§ Passage cité
• • • • •
Il a fallu dix ans à Giacomo Abbruzzese, dont c'est le premier long-métrage, pour réaliser Disco Boy. L’idée originelle vient d’une rencontre dans une boîte de nuit avec un danseur qui avait été soldat : "Cela m’avait énormément intrigué, du fait des points de contact inattendus entre ces deux réalités : la discipline très forte, une sorte de plaisir pour l’effort extrême, le besoin de terminer une journée en étant complètement épuisé. Aleksei, le personnage principal, vient de ce noyau : un soldat qui devient danseur en accomplissant le rêve de son ennemi."
• • • • •
§ Extrait de données
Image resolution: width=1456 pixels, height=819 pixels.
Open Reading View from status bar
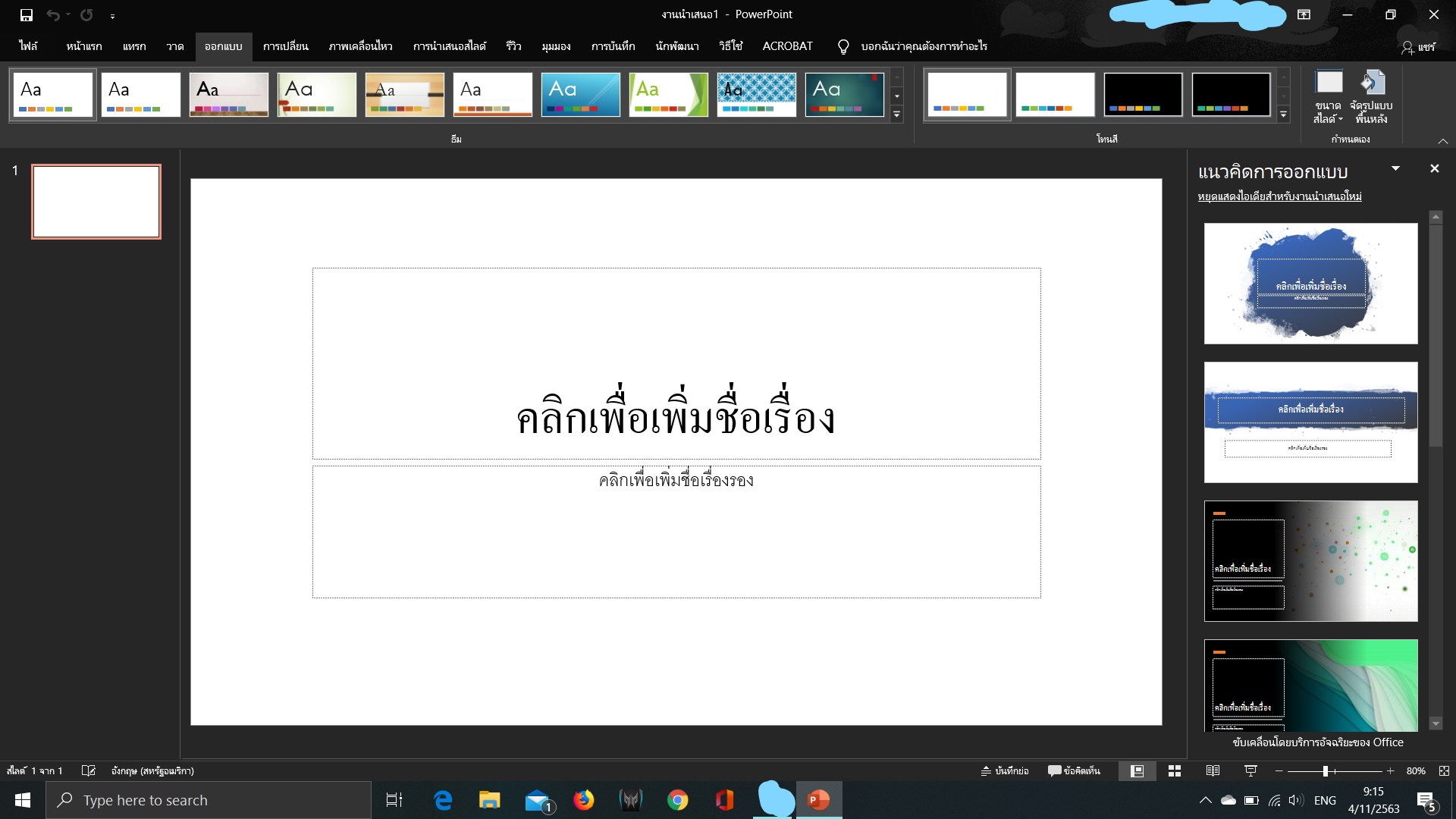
• • • • •
§ Objectif
D'après le passage cité, de quoi est née l'idée originelle de Disco Boy ?

§ Solution du problème
D'une rencontre, dans une boîte de nuit, avec un danseur qui avait été soldat.